Ulangi kata demi kata bagian dari kutipan tentang data perjalanan Uber di bawah, yaitu rentang dari "Menghitung lama perjalanan" sampai dengan "day.append(abs(int(delta)))".

* Kutipan yang Diberikan *
***
Kecepatan kendaraan juga terdapat data negatif dan yang paling cepat adalah 5.94e+06

In [None]:
# mengubah format date and time
uber_df["pickup_datetime"] = pd.to_datetime(uber_df["pickup_datetime"], format="%Y/%m/%d %H:%M:%S")
uber_df["dropoff_datetime"] = pd.to_datetime(uber_df["dropoff_datetime"], format="%Y/%m/%d %H:%M:%S")

In [None]:
# check max and minimum time
print("pickup & dropoff maximum time is {} {}".format(
    uber_df["pickup_datetime"].dt.time.max(), 
    uber_df["dropoff_datetime"].dt.time.max())
)

print("pickup & dropoff minimum time is {} {}".format(
    uber_df["pickup_datetime"].dt.time.min(), 
    uber_df["dropoff_datetime"].dt.time.min())
)

Waktu perjalanan saat diterima dan selesai tidak dalam format 24H serta tidak terdapat notasi AM / PM 

## CLEANING, PREPROCESSING, FEATURE ENGINEERING

### *_datetime
Menghilangkan time dari tanggal untuk menghindari kesalahan dalam kalkulasi

In [None]:
uber_df["pickup_date"] = pd.to_datetime(uber_df["pickup_datetime"]).dt.date
uber_df["dropoff_date"] = pd.to_datetime(uber_df["dropoff_datetime"]).dt.date
uber_df = uber_df.drop(["pickup_datetime", "dropoff_datetime"], axis=1)

Menghitung lama perjalanan berdasarkan hari

In [None]:
def day_delta(df) :
    day = []
    for i in range(len(df)) :
        delta = (df.dropoff_date[i] - df.pickup_date[i]).days
        day.append(abs(int(delta)))
    return day

In [None]:
uber_df["day_delta"] = day_delta(uber_df)

In [None]:
uber_df = uber_df.drop(["pickup_date", "dropoff_date"], axis=1)
***
* Blok Data *
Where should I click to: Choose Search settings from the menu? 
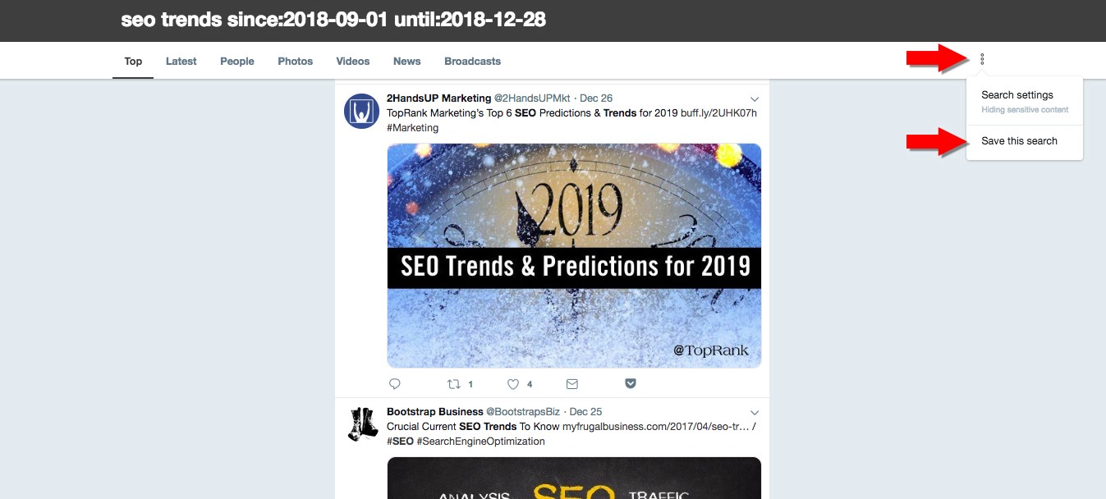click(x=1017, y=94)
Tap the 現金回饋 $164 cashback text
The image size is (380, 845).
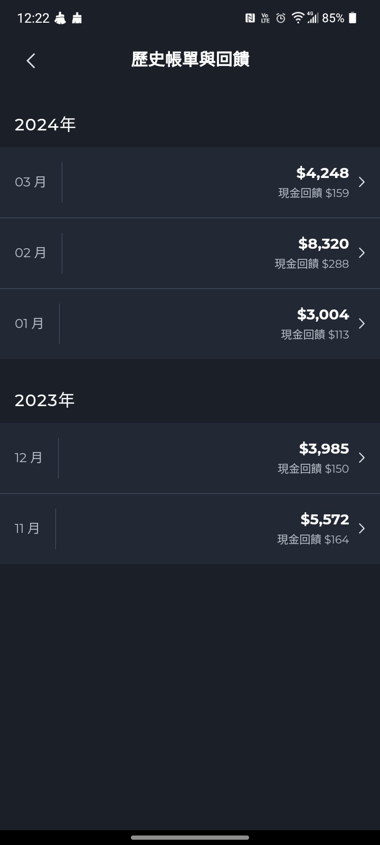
***
* Jawaban Tertulis *
Menghitung lama perjalanan berdasarkan hari

In [None]:
def day_delta(df) :
    day = []
    for i in range(len(df)) :
        delta = (df.dropoff_date[i] - df.pickup_date[i]).days
        day.append(abs(int(delta)))